一連串的“為什麼”震得江攬月的腦子嗡嗡響。
她的衣裳被熱水澆溼,裸露在衣裙外的面板被熱水燙得泛紅。
江挽星是在這個時候說話的。
“爸爸,媽媽,你們這是在幹什麼呢。”江挽星一手按下江父顫抖的手,另一手拍了拍江母的手背。
“姐姐她不是故意的,再說了,姐姐能來,我也是很高興的。”
江挽星乖巧懂事,襯得江攬月愈發無可救藥。
江父的火氣非但沒有因此熄滅,反而燒得更旺。
“不是故意的不是故意的!每一次都不是故意的!早知她在那鄉下養得這麼心腸歹毒心機深沉,我當初就不該同意讓她回江家!”
嗡地一聲,江攬月渾身血液凝結。
她好似被人放進了真空的玻璃罐中,有人將罐子裡的聲音空氣都抽走,讓她有一瞬間整個人都看不見,聽不見,也摸不著。
她抬眼望著自己血親的父母,好看的眼尾紅通通的,聲音微微顫著,整個人快碎掉了。
饒是如此,江挽星依舊扮演著父母喜愛的懂事的孩子的角色。
“姐姐,我知道你不開心我和懷川走得太近,昨晚的事情是你誤會了,我和懷川從小長到大,我只當他是我的哥哥,我和懷川是不可能的。”

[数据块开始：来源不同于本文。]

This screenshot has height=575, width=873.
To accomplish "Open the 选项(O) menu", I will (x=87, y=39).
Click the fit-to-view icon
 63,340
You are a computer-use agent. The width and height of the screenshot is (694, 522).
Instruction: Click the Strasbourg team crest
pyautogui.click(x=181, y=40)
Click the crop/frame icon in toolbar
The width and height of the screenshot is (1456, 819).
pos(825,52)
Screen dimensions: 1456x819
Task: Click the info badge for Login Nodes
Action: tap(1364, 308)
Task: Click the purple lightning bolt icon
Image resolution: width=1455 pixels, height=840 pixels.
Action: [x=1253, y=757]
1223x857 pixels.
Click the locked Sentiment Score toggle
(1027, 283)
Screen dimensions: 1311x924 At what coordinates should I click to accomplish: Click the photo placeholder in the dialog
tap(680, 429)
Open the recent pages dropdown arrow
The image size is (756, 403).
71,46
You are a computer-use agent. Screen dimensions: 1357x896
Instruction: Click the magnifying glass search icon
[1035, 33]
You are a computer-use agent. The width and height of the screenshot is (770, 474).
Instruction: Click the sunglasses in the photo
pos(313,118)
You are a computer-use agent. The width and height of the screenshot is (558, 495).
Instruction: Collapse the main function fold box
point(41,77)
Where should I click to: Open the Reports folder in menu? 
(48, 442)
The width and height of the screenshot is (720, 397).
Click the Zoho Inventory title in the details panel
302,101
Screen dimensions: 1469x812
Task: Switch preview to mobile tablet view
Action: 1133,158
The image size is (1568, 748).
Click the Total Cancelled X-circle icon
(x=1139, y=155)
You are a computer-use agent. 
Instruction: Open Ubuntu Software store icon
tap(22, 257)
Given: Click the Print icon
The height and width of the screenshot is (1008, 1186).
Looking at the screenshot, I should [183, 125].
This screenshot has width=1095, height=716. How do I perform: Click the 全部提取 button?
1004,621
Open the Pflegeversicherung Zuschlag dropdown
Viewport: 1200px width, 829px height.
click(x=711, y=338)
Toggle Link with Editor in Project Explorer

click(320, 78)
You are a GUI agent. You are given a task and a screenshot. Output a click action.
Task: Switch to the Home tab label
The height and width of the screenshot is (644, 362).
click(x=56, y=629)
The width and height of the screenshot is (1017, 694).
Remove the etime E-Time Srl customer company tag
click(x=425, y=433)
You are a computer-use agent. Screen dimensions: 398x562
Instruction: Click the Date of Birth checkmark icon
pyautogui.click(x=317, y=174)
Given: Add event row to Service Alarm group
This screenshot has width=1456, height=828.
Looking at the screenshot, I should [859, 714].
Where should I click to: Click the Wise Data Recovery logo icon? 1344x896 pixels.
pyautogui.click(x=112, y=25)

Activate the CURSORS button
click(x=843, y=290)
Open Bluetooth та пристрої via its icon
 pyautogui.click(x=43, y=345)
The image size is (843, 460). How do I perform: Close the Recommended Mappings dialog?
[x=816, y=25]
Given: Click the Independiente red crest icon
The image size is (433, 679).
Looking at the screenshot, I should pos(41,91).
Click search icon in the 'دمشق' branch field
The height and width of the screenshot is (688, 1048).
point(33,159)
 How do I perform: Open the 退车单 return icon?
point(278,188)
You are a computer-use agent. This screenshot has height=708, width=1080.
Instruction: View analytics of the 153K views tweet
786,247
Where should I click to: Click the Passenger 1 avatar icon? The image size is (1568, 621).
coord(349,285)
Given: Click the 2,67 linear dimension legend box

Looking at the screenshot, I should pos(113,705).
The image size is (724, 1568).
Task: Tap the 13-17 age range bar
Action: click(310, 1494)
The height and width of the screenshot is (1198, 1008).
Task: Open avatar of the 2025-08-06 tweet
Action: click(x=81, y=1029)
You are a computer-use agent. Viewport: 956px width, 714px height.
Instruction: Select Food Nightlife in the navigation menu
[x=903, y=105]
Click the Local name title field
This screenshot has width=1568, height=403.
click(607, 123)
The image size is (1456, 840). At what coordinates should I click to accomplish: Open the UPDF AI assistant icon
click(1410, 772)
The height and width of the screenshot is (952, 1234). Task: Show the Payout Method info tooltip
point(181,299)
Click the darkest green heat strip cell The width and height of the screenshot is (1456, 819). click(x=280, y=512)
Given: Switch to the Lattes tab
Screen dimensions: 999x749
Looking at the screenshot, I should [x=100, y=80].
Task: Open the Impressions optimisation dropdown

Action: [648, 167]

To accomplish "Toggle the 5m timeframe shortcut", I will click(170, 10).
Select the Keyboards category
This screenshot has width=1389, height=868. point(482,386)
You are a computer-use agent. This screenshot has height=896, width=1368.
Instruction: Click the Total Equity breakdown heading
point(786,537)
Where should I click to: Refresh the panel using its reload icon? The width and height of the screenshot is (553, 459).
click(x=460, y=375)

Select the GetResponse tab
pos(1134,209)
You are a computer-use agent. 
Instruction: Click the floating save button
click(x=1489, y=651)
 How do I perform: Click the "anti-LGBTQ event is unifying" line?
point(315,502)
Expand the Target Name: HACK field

“你要是不喜歡,我以後都不和他見面了,姐姐你不要生氣,你也別和爸爸媽媽吵架了,我發誓我以後都不會見懷川了,你和爸爸媽媽道個歉和好,畢竟你才是爸爸媽媽的親女兒,我只是一個偷著姐姐的幸福的小偷。”
江挽星說話間揉了揉眼角,眼眸含淚我見猶憐。
直至這時,陸懷川不再沉默。
“江攬月,向星星道歉。”
江父江母這才發現,陸懷川親自送了江挽星迴來了以後沒有離去,目睹了方才的鬧劇後,如今在為江挽星出頭。
江攬月笑了,形容破碎。
“嗯,我不懂事。”
她的語氣淡淡的,似乎什麼事情都無所謂了,不想爭了,不想辯駁了,也不想要了。
“我和陸懷川的婚約就此作罷,江家我也會離開。”
“對不起爸爸媽媽,或許我確實不該回來。”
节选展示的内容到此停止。